2022 Fiscal Year Final Research Report

• Project/Area Number: 20K07890
• Research Category: Grant-in-Aid for Scientific Research (C)
• Allocation Type: Multi-year Fund
• Section: 一般
• Review Section: Basic Section 52020:Neurology-related
• Research Institution: Saga University
• Principal Investigator: Hara Hideo 佐賀大学, 医学部, 客員研究員 (00260381)
• Co-Investigator(Kenkyū-buntansha): 中山 功一 佐賀大学, 医学部, 教授 (50420609)
• Project Period (FY): 2020-04-01 – 2023-03-31
• Keywords: 脳アミロイド血管症 / バイオ3D プリンター / スフェロイド / Aβ40/42 / アミロイド前駆蛋白遺伝子

Outline of Final Research Achievements

We established a scaffold-free system for assembling cell constructs using an automated Bio-3D printer with the Kenzan method.
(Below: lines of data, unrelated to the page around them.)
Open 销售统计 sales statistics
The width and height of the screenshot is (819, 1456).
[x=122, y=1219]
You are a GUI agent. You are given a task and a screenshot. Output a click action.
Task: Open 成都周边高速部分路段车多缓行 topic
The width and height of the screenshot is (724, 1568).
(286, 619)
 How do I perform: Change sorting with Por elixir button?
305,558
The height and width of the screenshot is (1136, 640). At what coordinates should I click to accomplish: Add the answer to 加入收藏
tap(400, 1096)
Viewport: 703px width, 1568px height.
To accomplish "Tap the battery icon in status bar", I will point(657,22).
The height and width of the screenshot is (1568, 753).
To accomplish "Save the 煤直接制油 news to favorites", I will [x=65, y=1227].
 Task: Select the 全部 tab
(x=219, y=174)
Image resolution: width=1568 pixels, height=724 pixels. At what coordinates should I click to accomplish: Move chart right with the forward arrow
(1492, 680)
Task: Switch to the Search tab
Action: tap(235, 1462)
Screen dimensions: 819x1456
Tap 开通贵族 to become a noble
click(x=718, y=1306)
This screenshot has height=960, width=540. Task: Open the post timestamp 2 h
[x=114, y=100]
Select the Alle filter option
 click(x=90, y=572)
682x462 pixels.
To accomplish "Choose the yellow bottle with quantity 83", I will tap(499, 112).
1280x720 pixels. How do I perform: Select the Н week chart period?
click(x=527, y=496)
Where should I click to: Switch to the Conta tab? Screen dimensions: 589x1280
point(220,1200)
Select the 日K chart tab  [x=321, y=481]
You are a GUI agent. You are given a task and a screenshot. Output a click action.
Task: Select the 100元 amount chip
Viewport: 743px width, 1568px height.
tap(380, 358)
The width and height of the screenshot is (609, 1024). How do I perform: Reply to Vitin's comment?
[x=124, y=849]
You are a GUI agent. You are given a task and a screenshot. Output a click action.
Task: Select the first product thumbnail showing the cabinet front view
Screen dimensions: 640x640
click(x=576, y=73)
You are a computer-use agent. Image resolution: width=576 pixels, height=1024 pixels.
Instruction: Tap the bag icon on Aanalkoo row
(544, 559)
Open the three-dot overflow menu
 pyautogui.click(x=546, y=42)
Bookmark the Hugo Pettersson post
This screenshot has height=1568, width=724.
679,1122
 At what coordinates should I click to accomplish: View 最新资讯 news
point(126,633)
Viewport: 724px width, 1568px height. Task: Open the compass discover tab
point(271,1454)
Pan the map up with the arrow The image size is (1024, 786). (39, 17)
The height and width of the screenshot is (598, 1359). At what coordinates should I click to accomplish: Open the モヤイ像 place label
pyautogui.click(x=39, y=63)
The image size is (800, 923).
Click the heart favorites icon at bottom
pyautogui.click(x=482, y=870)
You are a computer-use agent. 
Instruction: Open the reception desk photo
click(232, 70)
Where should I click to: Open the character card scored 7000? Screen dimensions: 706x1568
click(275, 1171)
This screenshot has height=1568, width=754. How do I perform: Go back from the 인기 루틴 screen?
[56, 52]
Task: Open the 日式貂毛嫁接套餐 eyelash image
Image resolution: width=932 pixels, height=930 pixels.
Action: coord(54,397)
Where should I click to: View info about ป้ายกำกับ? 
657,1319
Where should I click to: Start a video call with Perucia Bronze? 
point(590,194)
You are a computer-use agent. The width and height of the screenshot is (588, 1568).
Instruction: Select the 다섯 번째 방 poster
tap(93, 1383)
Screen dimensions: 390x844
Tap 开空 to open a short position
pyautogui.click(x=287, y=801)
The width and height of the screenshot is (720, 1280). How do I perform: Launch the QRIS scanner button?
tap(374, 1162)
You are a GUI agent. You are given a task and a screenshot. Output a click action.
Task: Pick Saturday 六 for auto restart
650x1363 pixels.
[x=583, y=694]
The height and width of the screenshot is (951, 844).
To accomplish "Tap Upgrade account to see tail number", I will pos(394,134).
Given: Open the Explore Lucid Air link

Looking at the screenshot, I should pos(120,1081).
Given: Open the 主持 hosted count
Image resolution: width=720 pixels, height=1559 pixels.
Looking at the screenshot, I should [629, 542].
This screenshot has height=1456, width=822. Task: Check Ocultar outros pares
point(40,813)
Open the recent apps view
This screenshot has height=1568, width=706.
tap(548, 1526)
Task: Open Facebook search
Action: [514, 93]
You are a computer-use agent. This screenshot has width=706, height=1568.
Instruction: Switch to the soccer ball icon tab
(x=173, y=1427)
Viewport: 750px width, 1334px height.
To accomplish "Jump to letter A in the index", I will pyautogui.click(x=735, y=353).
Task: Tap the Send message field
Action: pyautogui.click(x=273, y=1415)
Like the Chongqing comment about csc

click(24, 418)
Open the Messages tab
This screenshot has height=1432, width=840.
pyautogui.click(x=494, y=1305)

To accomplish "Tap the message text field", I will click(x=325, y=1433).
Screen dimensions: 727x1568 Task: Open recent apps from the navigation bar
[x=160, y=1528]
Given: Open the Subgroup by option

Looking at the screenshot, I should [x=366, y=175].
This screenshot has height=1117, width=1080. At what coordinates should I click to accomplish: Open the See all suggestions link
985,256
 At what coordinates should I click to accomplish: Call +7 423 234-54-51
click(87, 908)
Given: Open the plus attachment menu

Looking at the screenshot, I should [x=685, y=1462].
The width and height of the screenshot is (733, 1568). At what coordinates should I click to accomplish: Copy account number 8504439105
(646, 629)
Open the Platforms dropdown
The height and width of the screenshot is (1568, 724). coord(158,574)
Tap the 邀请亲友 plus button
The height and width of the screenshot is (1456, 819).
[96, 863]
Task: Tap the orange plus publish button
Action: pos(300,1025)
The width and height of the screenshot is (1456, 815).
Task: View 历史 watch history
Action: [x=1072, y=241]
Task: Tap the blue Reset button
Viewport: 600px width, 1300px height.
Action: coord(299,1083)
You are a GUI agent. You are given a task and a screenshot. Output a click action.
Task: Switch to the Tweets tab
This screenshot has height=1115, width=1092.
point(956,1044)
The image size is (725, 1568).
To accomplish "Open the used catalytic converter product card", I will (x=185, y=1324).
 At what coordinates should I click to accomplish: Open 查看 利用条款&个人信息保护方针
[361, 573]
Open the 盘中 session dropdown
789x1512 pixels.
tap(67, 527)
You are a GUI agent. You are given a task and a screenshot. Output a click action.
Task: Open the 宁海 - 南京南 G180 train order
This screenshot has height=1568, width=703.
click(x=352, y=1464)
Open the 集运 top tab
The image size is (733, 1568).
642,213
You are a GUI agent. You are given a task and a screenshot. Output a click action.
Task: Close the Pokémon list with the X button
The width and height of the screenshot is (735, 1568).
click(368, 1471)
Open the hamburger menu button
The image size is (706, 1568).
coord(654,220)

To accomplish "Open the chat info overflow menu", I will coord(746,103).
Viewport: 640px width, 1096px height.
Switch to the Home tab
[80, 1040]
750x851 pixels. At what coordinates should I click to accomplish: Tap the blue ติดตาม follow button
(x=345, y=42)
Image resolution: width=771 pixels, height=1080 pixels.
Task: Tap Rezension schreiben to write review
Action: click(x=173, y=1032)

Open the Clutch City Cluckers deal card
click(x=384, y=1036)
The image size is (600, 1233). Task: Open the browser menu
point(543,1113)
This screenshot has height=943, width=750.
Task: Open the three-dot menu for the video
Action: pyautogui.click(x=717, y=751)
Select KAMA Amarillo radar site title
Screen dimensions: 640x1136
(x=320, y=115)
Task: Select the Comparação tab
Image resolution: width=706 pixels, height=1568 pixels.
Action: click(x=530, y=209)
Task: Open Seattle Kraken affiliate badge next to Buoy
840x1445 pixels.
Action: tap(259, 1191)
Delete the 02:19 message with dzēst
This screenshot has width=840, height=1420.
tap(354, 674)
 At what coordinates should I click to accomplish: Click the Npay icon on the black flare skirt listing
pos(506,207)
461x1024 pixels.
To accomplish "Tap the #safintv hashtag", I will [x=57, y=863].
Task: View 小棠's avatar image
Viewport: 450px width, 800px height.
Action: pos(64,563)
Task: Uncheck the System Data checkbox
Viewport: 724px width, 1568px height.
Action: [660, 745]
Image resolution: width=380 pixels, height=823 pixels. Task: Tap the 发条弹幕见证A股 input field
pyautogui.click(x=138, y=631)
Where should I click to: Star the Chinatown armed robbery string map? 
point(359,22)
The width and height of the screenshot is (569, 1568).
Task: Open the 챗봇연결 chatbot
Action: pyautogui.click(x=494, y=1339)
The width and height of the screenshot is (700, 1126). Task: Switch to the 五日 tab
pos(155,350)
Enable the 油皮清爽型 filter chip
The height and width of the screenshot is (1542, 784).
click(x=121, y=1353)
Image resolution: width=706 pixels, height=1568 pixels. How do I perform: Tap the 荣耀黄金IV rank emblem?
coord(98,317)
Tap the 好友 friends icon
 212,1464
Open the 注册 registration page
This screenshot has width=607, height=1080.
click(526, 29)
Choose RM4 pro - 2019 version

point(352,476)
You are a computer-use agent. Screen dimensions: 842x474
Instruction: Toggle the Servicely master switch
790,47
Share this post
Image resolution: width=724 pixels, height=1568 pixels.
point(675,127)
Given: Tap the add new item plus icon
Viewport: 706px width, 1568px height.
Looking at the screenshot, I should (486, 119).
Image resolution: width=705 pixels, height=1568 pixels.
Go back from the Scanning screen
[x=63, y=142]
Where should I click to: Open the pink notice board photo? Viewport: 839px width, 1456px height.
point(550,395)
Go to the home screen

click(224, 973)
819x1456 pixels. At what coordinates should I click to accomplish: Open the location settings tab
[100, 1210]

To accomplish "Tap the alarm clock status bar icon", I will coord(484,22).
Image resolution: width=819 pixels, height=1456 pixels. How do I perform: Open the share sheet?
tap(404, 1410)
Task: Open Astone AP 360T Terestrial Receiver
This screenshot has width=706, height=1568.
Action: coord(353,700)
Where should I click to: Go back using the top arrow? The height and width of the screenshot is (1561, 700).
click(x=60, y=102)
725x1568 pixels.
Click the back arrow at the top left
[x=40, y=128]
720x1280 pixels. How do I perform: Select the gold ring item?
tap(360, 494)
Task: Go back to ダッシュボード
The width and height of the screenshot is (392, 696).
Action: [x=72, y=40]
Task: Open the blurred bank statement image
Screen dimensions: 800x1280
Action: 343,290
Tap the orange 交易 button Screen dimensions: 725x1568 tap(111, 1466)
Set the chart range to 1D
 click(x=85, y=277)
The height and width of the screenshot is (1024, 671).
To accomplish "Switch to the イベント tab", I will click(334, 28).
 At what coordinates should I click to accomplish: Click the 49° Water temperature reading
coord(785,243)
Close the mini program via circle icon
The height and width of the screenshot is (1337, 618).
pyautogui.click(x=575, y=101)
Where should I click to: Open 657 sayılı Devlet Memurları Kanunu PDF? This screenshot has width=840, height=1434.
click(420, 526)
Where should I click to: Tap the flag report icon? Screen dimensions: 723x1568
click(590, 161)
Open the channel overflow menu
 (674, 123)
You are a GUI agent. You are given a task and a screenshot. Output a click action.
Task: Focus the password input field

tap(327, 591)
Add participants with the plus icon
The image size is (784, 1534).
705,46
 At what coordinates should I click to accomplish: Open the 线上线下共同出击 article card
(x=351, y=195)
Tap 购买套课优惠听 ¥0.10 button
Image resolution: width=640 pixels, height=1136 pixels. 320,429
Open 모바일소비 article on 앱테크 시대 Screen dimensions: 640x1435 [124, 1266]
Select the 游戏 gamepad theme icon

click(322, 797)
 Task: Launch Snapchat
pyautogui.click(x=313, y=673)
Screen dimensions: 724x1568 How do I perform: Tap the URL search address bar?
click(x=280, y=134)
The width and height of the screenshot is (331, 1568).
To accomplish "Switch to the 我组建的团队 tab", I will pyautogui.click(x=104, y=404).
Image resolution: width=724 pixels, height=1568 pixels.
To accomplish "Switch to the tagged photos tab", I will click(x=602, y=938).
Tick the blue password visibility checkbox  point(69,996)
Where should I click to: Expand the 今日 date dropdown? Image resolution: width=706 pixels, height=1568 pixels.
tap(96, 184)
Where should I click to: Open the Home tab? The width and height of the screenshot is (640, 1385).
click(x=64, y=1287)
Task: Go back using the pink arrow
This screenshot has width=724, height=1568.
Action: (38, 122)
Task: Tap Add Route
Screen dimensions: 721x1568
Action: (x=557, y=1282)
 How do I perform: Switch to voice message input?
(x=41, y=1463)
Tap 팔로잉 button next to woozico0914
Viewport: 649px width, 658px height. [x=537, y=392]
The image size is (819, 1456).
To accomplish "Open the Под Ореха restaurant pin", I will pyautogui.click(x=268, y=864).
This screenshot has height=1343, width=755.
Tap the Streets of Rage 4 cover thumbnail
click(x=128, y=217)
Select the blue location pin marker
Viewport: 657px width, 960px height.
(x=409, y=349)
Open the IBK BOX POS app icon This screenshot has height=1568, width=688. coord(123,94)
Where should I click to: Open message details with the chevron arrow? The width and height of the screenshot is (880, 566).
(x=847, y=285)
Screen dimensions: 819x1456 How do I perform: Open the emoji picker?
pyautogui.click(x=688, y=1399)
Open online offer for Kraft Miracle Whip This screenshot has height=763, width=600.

We aim to create an in vitro model of CAA using this method, and analyze the pathophysiology and mechanisms that causes CAA. We assemble multicellular spheroids composed of normal human dermal fibroblasts, smooths muscle cell and human umbilical vein endothelial cell to construct tubular vessels and cultured in the presence of Abeta 40 peptides. Immunostaining against Abeta 40 showed the amyloid deposition on the outer layer of vessel wall at the site that matches collagen IV positive extracellular matrix, but not coincident with SMA. The tensile strength of the tubular vessels revealed decreased elasticity and strength in the presence of Abeta 40. CAA in vitro model showed the different stainability of collagen, SMA and CD31, and decreased elasticity and strength of tubular vessels compared to control, suggesting vessel fragility.

Free Research Field

神経内科学

Academic Significance and Societal Importance of the Research Achievements

脳アミロイド血管症の病態機序や治療法は未だ解明されていない。この研究により脳アミロイド血管症のモデル血管をin vitroで作成することにより、血管壁のAβ沈着を除去できる様々な治療法の開発に応用できると考えられる。また血管壁にAβ沈着するメカニズムも解明できた場合には、予防的な治療法の開発にもつながると考えられる。